**Ejercicio 1**
En el texto sobre los pueblos originarios de Brasil, ¿qué documento garantizó a esos pueblos el derecho a ser dueños de su territorio, su cultura y su religión?
**Ejercicio 2**
Prosigue el texto sobre los pueblos originarios de Brasil desde donde termina.

Hoy en que la nueva Administración progresista de Lula da Silva cuenta por primera vez y presidido por una indígena, con el ministerio de los Pueblos Originales, debería haber celebrado con relieve la gesta de los niños colombianos como símbolo y hasta profecía de la importancia mundial de la preservación del medio ambiente del que los pueblos indígenas son sus mejores guardianes naturales. No lo ha hecho.

Fue la Constitución brasileña de 1988 la que tuvo la idea luminosa de garantizar que los pueblos originales, reducidos hoy a poco más de medio millón de habitantes, abandonados a su suerte cuando no perseguidos y aniquilados para apoderarse de sus riquezas, tienen derecho a ser dueños de su territorio, de su cultura y de su religión.

Brasil está en el centro del interés mundial en el tema espinoso del medio ambiente y con un Gobierno que se proclama defensor de todos los derechos humanos. Cuenta con dos ministras aguerridas en la defensa de los pueblos originarios, una reserva no solo del clima sino de valores naturales y ancestrales que nuestra civilización del ruido, de la prisa y del consumo desmedido intenta silenciar.

En los primeros meses del nuevo Gobierno democrático ya ha habido en el Congreso intentos de desvalorizar a las dos ministras ambientalistas quitándoles poderes y relegándolas a segunda categoría, despojadas de poder para actuar. Ello supone una prueba importante para Lula. Deberá demostrar defendiendo a ambas ministras impidiendo que se les despoje de las atribuciones, que él y su Gobierno no son indiferentes a la gran preocupación mundial sobre el medio ambiente.

**Datos proporcionados**
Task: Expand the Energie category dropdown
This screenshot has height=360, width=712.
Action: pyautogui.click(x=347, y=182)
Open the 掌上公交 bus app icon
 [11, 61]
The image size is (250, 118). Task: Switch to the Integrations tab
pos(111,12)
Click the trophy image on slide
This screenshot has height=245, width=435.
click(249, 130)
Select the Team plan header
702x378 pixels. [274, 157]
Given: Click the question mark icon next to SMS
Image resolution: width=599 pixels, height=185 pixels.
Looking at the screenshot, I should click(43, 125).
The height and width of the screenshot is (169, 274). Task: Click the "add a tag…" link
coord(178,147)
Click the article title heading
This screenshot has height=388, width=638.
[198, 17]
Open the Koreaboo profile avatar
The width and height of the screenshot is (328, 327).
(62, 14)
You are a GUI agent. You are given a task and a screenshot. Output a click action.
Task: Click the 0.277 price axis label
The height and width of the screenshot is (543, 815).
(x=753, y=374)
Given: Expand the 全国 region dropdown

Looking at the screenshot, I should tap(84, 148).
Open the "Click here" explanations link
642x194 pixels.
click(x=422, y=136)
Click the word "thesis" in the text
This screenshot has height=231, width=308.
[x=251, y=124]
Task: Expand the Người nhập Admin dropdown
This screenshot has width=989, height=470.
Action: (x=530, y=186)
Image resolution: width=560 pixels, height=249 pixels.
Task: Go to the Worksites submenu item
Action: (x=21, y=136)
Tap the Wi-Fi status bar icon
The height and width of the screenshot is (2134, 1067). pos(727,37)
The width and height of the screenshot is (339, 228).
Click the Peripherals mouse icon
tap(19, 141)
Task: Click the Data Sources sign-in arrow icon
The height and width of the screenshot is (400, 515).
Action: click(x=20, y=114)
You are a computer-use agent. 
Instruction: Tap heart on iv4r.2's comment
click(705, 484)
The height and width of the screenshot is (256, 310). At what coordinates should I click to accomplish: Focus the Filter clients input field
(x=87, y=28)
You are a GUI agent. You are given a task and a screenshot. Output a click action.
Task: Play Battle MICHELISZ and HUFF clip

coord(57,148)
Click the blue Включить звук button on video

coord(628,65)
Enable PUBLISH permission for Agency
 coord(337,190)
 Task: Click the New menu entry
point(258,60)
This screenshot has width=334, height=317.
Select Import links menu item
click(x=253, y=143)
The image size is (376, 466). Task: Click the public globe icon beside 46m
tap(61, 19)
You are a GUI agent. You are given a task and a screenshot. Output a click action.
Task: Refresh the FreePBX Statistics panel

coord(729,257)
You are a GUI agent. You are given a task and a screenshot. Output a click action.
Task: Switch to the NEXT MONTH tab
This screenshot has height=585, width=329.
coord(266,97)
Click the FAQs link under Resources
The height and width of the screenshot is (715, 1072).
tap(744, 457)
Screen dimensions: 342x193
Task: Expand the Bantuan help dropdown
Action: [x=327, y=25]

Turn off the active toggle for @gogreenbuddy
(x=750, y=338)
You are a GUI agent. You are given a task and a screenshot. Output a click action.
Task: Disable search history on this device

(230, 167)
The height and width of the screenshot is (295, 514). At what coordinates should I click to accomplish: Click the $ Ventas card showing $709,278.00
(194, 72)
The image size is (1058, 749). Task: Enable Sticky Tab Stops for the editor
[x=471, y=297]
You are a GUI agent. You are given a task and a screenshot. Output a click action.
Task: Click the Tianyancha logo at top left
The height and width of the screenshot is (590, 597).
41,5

**Respuesta 1**
La Constitución brasileña de 1988.

**Respuesta 2**
Bien está que Lula se interese, a veces hasta exageradamente, por el tema de la guerra de Ucrania. Así como que pretenda dedicar buena parte de su tiempo a viajar por el mundo como líder político global para lo que ha pedido un nuevo avión más amplio y más cómodo. Lo que no puede es considerar el tema de la defensa de la Amazonia como una simple añadidura y considerar a las dos ministras ambientalistas como meros floreros del Gabinete. Sería una traición y lo que es peor, hacerle un guiño al bolsonarismo que considera un desperdicio el no realizar la aniquilación de los pueblos indígenas, a los que no se les considera ni humanos y de dejar sus tierras como pasto para los especuladores.

Difícil olvidar cuando en una reunión con Bolsonaro, su entonces ministro del Medio Ambiente propuso la cínica idea de aprovechar que “Brasil estaba distraído y preocupado con la pandemia de la covid para hacer pasar el ganado” en la Amazonia. Lula no puede olvidarlo. Sería la peor forma de perder su sueño de ser galardonado con el Nobel de la Paz.